The Power in Choices

           Everyday we make choices whether we want to or not.  Sometimes we have really great options to choose from and other times we aren’t so lucky.  But everyone has options and everyone gets to choose for themselves.  In America today there is one choice women have that is very controversial–abortion.

            In the South when someone begins to discuss abortion the conversation always turns into a religious argument.  Having been raised in this environment it was really difficult for me to completely understand what was good or bad about abortion.  But on Friday our cohort spent an afternoon with Merle Hoffman at the Choices Clinic, and for the first time I walked away from a conversation about abortion feeling like I really understood what the fight was over.  You see, people try to make  a religious argument that is wrapped up solely in the fact that you are ending the potential life, but what they don’t discuss is why a woman shouldn’t have the right to make that choice for herself.  At the end of the day, this fight is over power.

            Who has the ability to make life and death decisions?  Capital punishment and sending troops to war are two times in which the government is making a life and death decision for  individuals.  Who makes up a majority of the government? Men.  Now don’t get me wrong I appreciate the government and the work they do and I’m not a man hater, BUT it does seem a little hypocritical to allow themselves to make life or death decisions and not the rest of the world, especially on such personal matters like a woman’s pregnancy.  And also who are they, men, to make such strong choices when a woman’s life, body, and state of being are at risk.  Do they know what it is like to be pregnant?  I don’t think so. While I don’t know what it is like yet, I do know that I’m not ready to be a mother and I feel like there are many girls who feel the same way.  So why can’t we choose what is right or wrong for us?

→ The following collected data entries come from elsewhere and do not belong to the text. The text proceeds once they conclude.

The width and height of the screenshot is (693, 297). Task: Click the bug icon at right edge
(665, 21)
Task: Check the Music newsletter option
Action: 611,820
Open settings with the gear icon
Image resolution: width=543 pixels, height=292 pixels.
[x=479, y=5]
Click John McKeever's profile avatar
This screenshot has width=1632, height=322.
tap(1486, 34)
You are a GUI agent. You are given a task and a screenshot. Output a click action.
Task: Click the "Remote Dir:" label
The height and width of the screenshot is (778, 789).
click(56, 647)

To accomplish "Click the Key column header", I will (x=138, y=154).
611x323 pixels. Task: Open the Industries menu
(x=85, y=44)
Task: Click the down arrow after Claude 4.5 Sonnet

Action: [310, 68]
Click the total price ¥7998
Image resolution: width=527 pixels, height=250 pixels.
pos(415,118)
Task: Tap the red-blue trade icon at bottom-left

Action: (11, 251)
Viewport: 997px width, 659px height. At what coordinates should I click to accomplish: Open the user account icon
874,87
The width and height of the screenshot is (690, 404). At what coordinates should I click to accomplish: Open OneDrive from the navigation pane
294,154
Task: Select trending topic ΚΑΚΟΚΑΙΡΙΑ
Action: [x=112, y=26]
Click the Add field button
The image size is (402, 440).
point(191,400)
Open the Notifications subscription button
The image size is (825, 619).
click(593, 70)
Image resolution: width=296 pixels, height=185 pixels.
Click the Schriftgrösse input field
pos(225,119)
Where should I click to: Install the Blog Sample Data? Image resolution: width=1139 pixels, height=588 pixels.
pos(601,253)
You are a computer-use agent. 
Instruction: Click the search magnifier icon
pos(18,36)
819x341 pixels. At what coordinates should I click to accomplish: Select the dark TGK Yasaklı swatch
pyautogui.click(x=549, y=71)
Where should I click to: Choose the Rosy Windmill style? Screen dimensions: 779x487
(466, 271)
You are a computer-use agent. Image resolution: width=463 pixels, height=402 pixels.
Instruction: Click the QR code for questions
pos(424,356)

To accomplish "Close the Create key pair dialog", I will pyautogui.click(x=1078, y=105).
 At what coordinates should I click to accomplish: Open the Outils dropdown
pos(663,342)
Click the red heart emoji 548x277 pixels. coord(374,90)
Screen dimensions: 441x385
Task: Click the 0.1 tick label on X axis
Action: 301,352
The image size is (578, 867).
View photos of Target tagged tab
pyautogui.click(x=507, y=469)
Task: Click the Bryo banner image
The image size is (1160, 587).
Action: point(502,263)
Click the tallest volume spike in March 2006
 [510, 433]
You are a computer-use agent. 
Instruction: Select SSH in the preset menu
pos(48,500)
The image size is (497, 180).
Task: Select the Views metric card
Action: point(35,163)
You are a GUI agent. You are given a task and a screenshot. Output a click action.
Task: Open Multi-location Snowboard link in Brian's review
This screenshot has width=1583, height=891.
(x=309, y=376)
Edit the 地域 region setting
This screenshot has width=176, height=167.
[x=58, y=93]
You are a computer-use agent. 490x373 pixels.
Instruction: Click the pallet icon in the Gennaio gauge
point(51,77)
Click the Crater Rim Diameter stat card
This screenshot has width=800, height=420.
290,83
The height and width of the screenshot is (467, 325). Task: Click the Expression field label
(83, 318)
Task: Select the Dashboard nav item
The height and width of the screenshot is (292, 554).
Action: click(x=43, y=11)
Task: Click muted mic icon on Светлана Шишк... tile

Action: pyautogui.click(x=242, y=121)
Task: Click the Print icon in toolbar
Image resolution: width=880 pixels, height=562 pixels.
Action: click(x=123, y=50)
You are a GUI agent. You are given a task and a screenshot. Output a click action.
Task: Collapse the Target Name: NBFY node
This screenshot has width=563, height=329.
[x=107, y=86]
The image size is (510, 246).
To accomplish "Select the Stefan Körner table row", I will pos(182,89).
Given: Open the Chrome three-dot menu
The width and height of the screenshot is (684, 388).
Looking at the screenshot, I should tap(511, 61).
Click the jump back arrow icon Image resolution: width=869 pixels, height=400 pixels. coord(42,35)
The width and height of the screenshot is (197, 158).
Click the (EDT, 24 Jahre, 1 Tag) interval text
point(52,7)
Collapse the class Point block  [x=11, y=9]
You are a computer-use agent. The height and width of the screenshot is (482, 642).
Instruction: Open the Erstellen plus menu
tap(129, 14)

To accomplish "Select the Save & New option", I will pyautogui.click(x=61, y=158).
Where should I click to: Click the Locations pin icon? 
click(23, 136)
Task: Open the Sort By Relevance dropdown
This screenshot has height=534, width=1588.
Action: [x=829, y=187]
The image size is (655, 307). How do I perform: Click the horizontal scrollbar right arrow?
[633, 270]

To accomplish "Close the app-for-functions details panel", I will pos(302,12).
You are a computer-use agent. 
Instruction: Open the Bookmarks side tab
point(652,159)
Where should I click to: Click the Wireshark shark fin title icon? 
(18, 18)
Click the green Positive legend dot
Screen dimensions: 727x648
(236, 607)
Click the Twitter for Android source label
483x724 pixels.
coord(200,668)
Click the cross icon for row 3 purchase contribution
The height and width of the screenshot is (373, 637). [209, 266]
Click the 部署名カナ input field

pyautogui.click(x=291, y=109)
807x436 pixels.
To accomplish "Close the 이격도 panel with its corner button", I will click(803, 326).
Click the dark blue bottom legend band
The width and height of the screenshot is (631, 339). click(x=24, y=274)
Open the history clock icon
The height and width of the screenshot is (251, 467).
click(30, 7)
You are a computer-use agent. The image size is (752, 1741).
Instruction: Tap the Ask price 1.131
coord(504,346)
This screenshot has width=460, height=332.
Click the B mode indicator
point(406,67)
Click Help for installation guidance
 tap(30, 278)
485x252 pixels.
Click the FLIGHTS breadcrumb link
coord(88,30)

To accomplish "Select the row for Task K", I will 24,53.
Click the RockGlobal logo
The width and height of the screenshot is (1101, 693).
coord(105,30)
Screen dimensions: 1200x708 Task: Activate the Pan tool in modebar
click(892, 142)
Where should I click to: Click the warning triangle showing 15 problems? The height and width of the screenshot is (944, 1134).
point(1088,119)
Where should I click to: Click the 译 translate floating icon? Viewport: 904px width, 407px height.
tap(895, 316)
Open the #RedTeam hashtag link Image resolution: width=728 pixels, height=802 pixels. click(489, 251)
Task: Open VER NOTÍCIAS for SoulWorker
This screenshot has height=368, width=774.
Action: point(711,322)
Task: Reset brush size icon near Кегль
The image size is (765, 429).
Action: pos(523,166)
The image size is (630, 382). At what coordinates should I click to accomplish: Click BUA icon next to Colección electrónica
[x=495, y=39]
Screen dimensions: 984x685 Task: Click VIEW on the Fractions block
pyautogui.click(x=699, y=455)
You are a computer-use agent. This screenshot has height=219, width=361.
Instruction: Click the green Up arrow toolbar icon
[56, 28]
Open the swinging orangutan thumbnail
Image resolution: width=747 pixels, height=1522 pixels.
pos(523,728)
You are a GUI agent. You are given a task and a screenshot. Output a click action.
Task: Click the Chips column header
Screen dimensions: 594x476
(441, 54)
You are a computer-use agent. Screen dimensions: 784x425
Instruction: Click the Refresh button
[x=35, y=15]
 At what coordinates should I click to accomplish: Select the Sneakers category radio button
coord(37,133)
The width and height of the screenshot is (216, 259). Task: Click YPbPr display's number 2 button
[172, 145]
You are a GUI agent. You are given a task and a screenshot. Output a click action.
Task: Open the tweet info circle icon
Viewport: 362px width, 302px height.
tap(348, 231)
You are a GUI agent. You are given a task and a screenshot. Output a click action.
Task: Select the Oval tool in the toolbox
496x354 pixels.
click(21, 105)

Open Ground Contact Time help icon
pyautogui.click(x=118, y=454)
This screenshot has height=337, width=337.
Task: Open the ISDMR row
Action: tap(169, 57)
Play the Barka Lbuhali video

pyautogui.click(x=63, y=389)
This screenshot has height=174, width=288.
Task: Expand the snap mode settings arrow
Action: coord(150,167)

            While this is a fight over power and giving women the right to have a choice, there is also a greater struggle–the stigma surrounding having or not having an abortion.  In today’s society a young girl can’t win, if she gets pregnant and decides to have an abortion people will judge her or if she decides to go through with the pregnancy she is also judged.  Was it not just a decade or two ago that women and men were getting married in their teens?  Having a child at 20 was not uncommon, so why now is it?  Who are we to judge another for something that may not have been in their control.  Today we are fortunate to have multiple contraceptive techniques, but sometimes mistakes or accidents happen.  I believe it is time to focus on prevention.  Okay, pro-life people, so you don’t want to give women the choice of having an abortion, so then focus on preventative measures because the fact of the matter is my generation is sexually active and I don’t see that changing for future generations.  If abortions can’t be an option, give young women some chance to prevent ever needing to go there, help make contraceptive measures more openly available.

            I believe we have spent too many years fighting this battle from a religious lens; it is time to move beyond this and look at the reality of the situation.  Young people are sexually active, and if we don’t allow women to have choices there are going to be a lot of children in this world being raised in environments no child should ever have to experience.  Stop the religious bickering and look at the facts, this world is a scary place even when growing up in a happy household- imagine having to grow up in a household where it is clear you were never wanted and you are just a burden to your parent(s).  In many ways I think the availability of abortion and contraceptive options can decrease the amount of violence in this world, whether it is domestic or not.

            A choice–that is all I’m asking for.  Give me and the rest of women the ability to make choices for ourselves.  Give us power to deem what is right and wrong for our bodies and state of being.  I understand that in having an abortion we end the potential for a life, but allow me to make that decision for myself because nobody understands where I am mentally and physically better than I do.  All I’m asking is for power over my own body.  In choices, we have power.